The film doesn’t exactly start with a bang. We get a decent pre-credit sequence with Bond being pushed out of a plane without a parachute by his nemesis from The Spy Who Loved Me, the metal-teethed Jaws. Then we get the dullest Bond theme (sorry, Dame Shirley) which, while having that Bond quality, just doesn’t have that ummph that previous themes have delivered.
Once that is over, we get into the story and quite frankly, it’s all over the place. Bond goes to California to Venice to Brazil, looking for clues to the stolen space shuttle and finding more, while being involved in some very contrived set pieces, the strangest being a chase through the canals of Venice in a speed gondola that turns into a hovercraft.
The gadgets become more outrageous too. A speed boat that turns into a hand-glider, a watch with a pack of explosives and, most bizarre of all, a gun that is attached to Bond’s wrist and operates on his nerves. This comes in very handy on several occasions.

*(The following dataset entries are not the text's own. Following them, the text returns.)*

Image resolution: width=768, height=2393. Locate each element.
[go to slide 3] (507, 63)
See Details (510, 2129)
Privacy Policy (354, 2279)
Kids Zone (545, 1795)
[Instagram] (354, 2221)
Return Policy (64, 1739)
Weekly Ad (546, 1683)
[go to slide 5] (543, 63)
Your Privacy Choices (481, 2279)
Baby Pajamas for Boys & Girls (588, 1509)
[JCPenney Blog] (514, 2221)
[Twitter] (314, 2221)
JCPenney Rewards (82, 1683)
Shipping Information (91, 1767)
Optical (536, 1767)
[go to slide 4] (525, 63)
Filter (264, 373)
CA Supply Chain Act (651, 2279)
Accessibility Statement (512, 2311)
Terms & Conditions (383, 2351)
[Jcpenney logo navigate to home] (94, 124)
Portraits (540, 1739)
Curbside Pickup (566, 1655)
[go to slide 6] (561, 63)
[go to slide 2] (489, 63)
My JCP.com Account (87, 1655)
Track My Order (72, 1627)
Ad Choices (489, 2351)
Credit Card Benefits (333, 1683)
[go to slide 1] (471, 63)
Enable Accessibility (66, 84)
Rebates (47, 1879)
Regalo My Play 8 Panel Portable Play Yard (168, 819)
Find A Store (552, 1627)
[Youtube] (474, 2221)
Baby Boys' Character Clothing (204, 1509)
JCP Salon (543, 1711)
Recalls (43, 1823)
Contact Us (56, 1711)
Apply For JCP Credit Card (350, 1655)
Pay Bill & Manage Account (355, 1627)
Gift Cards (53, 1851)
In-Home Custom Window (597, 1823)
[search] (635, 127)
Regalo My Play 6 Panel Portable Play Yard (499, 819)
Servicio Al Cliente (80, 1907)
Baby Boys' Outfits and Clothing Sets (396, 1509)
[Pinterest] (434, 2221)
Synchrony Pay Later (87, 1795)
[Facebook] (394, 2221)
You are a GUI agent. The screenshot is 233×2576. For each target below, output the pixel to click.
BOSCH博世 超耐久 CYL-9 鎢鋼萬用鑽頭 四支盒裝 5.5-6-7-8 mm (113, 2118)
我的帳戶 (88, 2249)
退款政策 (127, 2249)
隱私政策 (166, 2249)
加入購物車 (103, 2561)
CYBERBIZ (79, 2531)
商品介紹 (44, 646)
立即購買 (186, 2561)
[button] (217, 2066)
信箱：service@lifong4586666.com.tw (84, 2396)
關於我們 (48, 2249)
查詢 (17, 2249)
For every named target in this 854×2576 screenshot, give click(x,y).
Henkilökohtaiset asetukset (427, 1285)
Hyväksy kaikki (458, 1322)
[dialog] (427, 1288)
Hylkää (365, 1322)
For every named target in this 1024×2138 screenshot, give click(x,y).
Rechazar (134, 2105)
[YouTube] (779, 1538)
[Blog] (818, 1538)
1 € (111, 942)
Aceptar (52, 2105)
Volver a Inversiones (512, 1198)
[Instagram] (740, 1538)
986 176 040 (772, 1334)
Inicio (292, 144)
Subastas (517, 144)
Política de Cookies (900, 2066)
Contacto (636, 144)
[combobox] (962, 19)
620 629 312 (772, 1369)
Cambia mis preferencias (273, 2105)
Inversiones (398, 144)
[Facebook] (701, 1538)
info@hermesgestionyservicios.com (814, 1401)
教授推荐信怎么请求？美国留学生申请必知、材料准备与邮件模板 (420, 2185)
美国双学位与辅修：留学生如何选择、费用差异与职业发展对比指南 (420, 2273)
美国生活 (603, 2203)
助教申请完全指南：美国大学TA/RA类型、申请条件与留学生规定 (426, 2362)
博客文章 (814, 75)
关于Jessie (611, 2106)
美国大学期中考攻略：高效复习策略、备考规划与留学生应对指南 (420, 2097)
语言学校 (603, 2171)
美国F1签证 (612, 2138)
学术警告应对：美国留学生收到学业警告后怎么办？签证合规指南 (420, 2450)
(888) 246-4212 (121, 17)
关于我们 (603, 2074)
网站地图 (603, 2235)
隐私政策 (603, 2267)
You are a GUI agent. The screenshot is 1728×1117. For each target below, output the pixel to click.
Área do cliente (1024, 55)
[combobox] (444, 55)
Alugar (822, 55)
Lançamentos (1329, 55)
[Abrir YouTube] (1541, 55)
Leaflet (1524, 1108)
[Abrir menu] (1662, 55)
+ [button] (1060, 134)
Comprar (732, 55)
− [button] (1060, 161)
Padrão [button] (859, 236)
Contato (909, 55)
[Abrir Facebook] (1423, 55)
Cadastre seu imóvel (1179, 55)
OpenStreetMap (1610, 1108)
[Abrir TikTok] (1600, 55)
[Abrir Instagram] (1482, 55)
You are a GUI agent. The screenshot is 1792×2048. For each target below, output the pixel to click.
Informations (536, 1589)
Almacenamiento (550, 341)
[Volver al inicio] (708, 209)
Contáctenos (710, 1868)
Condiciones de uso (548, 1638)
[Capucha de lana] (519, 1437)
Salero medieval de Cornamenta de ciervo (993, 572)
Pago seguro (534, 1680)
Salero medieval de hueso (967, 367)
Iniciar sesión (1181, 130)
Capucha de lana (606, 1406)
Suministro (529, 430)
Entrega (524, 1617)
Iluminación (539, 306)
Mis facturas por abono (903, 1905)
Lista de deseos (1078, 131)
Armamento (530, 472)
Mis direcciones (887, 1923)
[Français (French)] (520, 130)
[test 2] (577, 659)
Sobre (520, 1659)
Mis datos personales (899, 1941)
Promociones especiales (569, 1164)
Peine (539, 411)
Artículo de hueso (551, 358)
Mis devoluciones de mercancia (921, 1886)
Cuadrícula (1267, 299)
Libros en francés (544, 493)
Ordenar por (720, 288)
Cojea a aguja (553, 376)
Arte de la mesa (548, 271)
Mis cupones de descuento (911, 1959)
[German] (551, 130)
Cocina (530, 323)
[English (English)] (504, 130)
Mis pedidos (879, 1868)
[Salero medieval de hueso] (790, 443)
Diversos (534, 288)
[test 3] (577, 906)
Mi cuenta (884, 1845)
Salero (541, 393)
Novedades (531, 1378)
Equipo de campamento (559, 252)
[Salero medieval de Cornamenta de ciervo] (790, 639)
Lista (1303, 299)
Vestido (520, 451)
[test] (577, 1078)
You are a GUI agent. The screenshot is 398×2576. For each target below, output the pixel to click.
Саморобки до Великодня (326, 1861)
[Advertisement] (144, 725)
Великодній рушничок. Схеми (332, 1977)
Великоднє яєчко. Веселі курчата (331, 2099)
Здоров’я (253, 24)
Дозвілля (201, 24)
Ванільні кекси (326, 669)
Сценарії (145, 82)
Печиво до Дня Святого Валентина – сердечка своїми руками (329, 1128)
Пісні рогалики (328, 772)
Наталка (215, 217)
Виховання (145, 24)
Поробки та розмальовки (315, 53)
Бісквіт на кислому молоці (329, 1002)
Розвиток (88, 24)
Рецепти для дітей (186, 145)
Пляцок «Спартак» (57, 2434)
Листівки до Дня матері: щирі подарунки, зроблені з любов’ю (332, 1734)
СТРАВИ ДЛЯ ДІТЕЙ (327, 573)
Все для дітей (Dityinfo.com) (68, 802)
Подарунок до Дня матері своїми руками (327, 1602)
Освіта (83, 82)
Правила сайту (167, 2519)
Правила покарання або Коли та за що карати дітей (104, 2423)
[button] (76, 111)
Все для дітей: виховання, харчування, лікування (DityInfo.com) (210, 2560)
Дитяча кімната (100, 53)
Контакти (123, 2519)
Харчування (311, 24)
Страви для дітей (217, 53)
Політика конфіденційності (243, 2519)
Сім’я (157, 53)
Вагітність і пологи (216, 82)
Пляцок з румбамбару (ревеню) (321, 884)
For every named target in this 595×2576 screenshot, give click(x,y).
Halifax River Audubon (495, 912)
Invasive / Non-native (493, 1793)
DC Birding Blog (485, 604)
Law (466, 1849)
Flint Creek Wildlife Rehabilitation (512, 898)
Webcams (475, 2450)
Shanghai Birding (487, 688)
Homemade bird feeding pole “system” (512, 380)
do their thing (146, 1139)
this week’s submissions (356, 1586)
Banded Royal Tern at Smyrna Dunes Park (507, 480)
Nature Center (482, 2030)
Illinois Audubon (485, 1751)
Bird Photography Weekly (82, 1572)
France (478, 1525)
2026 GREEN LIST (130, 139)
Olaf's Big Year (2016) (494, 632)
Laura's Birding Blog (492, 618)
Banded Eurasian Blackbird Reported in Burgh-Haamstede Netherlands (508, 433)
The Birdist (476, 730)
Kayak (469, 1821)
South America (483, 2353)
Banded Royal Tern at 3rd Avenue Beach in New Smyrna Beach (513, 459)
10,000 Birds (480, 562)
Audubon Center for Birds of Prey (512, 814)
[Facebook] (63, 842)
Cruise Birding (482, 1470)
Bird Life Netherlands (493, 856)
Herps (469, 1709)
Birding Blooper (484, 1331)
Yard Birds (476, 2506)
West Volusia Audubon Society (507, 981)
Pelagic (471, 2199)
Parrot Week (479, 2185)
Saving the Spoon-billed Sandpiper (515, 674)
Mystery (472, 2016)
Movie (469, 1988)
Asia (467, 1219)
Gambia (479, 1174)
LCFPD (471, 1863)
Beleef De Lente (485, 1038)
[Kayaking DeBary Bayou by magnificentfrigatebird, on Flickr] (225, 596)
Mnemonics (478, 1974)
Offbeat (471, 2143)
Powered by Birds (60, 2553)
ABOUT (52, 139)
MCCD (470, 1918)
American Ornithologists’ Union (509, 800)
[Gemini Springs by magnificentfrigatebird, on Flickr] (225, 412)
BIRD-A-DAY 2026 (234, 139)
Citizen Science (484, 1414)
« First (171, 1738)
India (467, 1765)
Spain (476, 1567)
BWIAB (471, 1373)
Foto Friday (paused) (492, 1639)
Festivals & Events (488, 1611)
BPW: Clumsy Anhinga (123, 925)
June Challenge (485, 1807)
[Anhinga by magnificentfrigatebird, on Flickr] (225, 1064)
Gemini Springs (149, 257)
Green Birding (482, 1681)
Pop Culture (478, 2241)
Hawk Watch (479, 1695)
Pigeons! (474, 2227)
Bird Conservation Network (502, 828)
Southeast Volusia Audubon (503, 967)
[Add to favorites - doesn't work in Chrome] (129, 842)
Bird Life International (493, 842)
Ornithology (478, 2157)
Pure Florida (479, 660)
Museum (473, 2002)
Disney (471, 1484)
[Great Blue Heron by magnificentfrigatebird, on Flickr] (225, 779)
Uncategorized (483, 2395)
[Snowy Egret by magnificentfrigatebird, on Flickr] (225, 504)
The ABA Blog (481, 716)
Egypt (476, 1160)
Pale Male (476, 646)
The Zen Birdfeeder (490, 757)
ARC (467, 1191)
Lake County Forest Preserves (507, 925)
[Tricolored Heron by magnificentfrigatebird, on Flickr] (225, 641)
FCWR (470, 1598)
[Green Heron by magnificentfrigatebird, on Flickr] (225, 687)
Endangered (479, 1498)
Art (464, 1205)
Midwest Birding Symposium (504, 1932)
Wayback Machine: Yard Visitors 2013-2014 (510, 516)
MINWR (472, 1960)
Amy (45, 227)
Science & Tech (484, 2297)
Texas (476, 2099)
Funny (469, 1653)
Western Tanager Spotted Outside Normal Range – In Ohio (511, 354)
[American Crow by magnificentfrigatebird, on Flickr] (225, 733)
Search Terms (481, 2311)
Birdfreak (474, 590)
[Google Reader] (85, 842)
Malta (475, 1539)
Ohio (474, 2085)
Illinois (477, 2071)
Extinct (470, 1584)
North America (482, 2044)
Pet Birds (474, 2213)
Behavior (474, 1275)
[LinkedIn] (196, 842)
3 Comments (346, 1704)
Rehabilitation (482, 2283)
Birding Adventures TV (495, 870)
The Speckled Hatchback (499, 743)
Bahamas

There are some good in this film. A fight on a cable car with Jaws provides some excitement and the casting this time works well too. Lois Chides as Holly provides beauty with a bit more get-up and go, as she gets stuck in with the fight sequences, even though she was pregnant at the time. Richard Kiel’s Jaws proved so popular from the previous outing, he had to come back. This time, he does turn good and he does find love.
The ace in the pack is Michael Lonsdale’s particularly evil, Hugo Drax. With his softly spoken delivery, he uses his Dobermanns to kill one of his employees, in one of the film’s more shocking moments, while perfectly throwing out lines like ” Take care of Mr Bond. see some harm comes to him!” As for Roger Moore, returning for the fourth time, he still has the charm and the tongue rammed in the cheek, even if the one-liners are a little weaker this time and the sexual innuendos a little more shocking.
Moonraker is still a fun Bond film but compared to his past (and his future) it doesn’t come close to being as good. Once the finale occurs, a big battle in space with lazers firing here, there and everywhere, you know that Bond needs to be grounded immediately, which they do in the next installment, the previously promised For Your Eyes Only.